American Media has had plenty of contacts with Saudi Arabia in recent years, including seeking financial backing from Saudi investors to fund acquisitions and producing a magazine celebrating the country’s new crown prince.

It also sought advice last year from the U.S. Justice Department over whether the publisher should register as a foreign agent, a person familiar with the matter told The Wall Street Journal.

The issue of the ties came up last week when Mr. Bezos took to the internet to push back against what he said was an extortion attempt by the National Enquirer against him over an extramarital affair that the tabloid reported on last month featuring photos and texts.

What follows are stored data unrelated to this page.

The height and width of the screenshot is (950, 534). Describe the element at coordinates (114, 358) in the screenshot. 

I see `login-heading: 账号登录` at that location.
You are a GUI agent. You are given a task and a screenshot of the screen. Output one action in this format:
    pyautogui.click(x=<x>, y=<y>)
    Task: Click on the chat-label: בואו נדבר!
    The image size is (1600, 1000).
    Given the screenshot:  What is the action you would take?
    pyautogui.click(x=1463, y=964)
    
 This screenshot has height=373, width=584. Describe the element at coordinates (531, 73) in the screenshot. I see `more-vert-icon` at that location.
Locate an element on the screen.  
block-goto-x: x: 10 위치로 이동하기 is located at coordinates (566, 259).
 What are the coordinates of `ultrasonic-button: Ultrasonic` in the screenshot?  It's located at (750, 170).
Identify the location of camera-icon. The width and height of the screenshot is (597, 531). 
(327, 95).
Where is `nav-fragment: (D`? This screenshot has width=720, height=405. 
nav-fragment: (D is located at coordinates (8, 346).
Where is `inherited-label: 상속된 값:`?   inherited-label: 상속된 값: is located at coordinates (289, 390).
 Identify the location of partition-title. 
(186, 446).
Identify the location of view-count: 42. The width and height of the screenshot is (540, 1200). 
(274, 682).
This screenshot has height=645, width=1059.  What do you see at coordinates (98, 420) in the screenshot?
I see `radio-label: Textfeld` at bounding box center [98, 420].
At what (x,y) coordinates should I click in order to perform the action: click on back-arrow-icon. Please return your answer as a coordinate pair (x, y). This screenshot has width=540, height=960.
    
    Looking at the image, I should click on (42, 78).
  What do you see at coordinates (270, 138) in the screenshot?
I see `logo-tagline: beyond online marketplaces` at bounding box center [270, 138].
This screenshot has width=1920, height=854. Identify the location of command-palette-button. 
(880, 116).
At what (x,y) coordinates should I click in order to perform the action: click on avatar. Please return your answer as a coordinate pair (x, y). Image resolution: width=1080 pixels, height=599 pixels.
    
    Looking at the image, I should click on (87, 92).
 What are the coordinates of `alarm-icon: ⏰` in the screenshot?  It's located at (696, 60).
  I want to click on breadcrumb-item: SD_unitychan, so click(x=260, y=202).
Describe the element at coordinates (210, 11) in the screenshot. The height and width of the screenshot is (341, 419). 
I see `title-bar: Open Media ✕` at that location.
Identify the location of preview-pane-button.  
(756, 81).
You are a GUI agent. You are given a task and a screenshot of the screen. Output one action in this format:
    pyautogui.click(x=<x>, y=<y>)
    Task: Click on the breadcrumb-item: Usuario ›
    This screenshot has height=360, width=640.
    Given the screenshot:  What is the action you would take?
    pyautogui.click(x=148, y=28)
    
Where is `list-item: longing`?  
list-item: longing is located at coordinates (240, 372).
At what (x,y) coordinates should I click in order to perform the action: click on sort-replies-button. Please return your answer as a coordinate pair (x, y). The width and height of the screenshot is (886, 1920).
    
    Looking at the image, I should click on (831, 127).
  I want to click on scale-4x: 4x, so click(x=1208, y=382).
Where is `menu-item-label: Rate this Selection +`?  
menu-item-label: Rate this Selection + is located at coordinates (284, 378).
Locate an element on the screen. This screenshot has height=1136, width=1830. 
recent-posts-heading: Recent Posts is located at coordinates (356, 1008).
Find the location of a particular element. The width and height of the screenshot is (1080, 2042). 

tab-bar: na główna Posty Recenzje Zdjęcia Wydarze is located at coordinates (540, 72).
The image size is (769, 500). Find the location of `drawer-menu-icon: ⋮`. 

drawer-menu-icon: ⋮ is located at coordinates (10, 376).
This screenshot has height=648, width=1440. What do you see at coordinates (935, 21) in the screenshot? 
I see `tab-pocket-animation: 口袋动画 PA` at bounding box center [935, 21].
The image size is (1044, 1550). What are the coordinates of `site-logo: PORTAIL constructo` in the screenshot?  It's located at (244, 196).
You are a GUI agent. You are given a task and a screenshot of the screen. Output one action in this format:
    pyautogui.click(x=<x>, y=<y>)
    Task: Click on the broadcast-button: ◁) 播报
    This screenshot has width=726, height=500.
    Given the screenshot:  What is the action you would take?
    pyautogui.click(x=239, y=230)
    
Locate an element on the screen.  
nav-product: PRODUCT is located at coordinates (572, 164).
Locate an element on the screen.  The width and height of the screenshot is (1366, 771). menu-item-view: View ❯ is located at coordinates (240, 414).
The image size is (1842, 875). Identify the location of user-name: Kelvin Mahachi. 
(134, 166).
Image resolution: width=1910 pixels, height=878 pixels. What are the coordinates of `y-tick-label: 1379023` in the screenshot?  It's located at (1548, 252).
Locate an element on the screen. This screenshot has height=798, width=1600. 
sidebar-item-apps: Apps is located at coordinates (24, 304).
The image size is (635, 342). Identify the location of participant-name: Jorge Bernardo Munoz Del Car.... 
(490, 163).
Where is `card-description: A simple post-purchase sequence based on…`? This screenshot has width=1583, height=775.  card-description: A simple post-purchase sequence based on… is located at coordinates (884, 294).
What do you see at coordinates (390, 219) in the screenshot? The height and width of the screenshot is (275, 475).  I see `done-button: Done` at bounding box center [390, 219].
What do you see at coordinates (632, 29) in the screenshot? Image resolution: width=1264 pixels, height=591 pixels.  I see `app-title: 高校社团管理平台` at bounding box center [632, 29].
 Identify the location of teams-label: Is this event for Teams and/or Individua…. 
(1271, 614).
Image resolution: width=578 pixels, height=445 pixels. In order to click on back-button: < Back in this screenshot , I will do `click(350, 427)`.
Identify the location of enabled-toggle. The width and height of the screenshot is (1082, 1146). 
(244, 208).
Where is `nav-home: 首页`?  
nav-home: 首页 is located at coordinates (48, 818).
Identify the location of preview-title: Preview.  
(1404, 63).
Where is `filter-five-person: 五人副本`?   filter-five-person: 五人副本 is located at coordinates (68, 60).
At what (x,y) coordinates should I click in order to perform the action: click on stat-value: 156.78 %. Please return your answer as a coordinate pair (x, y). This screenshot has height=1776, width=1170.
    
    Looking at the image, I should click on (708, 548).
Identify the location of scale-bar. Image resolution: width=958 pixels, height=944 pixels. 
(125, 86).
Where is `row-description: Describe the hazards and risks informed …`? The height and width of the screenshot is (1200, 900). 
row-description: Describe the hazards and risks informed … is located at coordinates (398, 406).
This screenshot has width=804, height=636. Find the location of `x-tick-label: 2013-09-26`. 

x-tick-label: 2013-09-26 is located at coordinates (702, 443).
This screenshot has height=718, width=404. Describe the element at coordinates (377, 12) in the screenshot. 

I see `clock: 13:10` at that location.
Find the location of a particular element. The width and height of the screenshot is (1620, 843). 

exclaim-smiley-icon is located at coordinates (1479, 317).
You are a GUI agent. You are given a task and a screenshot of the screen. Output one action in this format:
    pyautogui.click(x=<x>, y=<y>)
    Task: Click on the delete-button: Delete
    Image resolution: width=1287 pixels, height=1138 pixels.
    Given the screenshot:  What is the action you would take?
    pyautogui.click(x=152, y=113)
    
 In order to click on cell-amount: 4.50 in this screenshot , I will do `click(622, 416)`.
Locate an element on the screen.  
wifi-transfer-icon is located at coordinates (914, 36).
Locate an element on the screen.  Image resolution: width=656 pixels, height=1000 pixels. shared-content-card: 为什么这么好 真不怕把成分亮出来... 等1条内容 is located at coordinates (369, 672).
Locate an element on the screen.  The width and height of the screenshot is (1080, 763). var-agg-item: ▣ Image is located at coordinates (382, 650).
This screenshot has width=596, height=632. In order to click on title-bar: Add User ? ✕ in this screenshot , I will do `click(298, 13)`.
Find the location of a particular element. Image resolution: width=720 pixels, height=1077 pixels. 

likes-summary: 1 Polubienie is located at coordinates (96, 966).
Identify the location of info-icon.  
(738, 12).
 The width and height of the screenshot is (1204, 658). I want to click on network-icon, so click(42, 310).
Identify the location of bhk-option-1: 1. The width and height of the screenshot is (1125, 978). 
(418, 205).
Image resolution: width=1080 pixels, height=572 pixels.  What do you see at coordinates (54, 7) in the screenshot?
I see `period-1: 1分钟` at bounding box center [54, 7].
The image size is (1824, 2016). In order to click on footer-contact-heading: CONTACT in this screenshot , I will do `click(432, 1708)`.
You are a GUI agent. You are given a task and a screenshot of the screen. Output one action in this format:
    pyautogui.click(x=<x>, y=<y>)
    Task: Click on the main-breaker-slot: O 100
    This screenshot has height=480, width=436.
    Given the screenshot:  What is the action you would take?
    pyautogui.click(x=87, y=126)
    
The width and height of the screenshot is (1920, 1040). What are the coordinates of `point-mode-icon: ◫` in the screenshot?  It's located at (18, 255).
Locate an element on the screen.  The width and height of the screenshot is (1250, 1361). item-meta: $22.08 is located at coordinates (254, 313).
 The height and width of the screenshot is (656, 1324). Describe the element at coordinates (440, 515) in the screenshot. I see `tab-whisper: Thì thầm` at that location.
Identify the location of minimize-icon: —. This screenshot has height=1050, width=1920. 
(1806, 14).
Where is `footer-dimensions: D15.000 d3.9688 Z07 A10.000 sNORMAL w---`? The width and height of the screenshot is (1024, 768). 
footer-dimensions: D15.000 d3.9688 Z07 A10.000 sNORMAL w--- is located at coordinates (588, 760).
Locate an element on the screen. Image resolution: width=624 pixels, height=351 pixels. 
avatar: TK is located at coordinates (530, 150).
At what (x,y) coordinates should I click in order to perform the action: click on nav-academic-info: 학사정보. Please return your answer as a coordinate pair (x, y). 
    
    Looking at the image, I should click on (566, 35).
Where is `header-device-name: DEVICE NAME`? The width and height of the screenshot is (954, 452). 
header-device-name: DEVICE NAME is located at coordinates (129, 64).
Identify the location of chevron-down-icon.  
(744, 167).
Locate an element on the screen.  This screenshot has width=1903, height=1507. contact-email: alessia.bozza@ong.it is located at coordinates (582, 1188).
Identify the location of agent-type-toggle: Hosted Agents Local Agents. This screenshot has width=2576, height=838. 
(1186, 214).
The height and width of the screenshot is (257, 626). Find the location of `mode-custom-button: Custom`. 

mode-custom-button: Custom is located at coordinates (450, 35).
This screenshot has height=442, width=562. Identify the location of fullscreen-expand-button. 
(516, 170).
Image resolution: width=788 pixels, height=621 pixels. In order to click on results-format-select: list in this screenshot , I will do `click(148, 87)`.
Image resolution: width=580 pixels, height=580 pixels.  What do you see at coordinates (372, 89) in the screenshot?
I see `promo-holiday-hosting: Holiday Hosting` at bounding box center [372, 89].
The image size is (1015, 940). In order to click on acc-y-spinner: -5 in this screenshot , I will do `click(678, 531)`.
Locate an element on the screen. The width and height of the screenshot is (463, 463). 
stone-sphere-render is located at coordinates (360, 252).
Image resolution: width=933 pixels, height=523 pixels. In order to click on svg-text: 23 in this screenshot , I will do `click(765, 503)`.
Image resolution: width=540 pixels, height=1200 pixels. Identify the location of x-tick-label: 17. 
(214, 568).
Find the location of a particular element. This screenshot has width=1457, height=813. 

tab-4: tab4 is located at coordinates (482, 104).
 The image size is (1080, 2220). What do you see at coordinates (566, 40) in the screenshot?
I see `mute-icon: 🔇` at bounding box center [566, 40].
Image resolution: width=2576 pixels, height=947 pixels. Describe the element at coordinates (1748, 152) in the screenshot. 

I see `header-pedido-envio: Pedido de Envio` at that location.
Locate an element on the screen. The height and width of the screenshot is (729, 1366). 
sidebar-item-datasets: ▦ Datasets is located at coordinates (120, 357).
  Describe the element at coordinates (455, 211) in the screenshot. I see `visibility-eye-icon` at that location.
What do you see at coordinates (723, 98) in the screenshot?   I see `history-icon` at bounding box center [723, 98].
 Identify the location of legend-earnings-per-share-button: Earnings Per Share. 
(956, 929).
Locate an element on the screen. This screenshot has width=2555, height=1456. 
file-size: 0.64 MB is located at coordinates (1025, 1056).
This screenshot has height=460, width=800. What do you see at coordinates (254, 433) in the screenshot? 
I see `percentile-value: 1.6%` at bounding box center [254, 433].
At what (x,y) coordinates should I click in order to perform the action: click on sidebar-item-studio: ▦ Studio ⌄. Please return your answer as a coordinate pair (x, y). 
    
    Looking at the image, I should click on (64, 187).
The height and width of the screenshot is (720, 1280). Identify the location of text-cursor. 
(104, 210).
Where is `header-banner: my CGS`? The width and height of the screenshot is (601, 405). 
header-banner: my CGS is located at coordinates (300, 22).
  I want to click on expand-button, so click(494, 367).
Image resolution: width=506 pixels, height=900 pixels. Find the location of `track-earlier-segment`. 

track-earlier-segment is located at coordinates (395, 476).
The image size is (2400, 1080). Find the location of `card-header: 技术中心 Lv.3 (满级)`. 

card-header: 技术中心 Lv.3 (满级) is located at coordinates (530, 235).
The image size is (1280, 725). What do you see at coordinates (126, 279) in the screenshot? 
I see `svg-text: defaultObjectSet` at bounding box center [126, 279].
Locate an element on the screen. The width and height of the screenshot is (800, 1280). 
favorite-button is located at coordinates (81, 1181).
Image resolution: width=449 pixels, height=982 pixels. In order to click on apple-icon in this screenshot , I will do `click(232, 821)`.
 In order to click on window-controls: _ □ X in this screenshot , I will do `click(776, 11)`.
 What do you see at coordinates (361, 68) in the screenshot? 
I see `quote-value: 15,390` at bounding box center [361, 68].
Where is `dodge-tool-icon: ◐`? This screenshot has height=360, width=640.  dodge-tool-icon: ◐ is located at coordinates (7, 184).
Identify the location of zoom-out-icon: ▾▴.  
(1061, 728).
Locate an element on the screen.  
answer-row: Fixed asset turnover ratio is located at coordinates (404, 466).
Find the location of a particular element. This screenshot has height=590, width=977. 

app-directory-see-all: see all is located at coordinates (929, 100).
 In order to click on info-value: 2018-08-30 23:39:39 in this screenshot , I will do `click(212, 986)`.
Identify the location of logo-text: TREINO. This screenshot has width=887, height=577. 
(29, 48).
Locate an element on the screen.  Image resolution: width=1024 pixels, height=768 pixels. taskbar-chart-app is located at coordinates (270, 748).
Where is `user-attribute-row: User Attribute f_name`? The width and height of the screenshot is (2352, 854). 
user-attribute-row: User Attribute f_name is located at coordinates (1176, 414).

He said he launched his own probe into how the publication obtained his texts as well as its motives and wrote that the “Saudi angle seems to hit a particularly sensitive nerve.”

Gee, you think?

This is what happens when people start turning over rocks, and it is nice that the worm has turned on the National Enquirer.

Not at all Surprised

It turns out that the Orwellian-named Center for American Progress is in the pockets of the United Arab Emerates, and have gone hammer an tong after employees who are concerned about this:

The Center for American Progress fired two staffers suspected of being involved in leaking an email exchange that staffers thought reflected improper influence by the United Arab Emirates within the think tank, according to three sources with knowledge of the shake-up. Both staffers were investigated for leaking the contents of an internal email exchange to The Intercept, but neither of the former employees was The Intercept’s source.

………

A CAP spokesperson acknowledged two employees were fired as a result of the leak investigation, but said that the leak was not the reason they were fired: “We are not going to discuss internal personnel matters, but no one was fired at CAP for leaking or whistleblowing.” Internally, however, multiple members of CAP leadership have used the leak as the leading rationale for the firings in multiple settings, sources said. Gude did not return requests for comment.

At issue was an internal debate over how to frame CAP’s response to the murder of Washington Post contributing columnist Jamal Khashoggi, who was dismembered by Saudi Arabian officials inside the nation’s consulate in Istanbul on October 2.

The initial draft of the CAP’s statement condemned the killing and Saudi Arabia’s role in it, calling for specific consequences. Brian Katulis, a Gulf expert at CAP, objected to the specific consequences proposed in an email exchange with other national security staffers, according to sources who described the contents of the thread to The Intercept. At an impasse, the specifics were dropped, replaced merely with a call to “take additional steps to reassess” the U.S.-Saudi relationship, and the statement was released to the public on October 12.

I’m not surprised.

It’s a vipers nest of Clintonite grifters like Neera Tanden, Tom Daschle, John Podesta, and Larry Summers, so it’s no surprise that they are bought and paid for by the Saudi’s Persian Gulf war criminal (Yemen) buddies.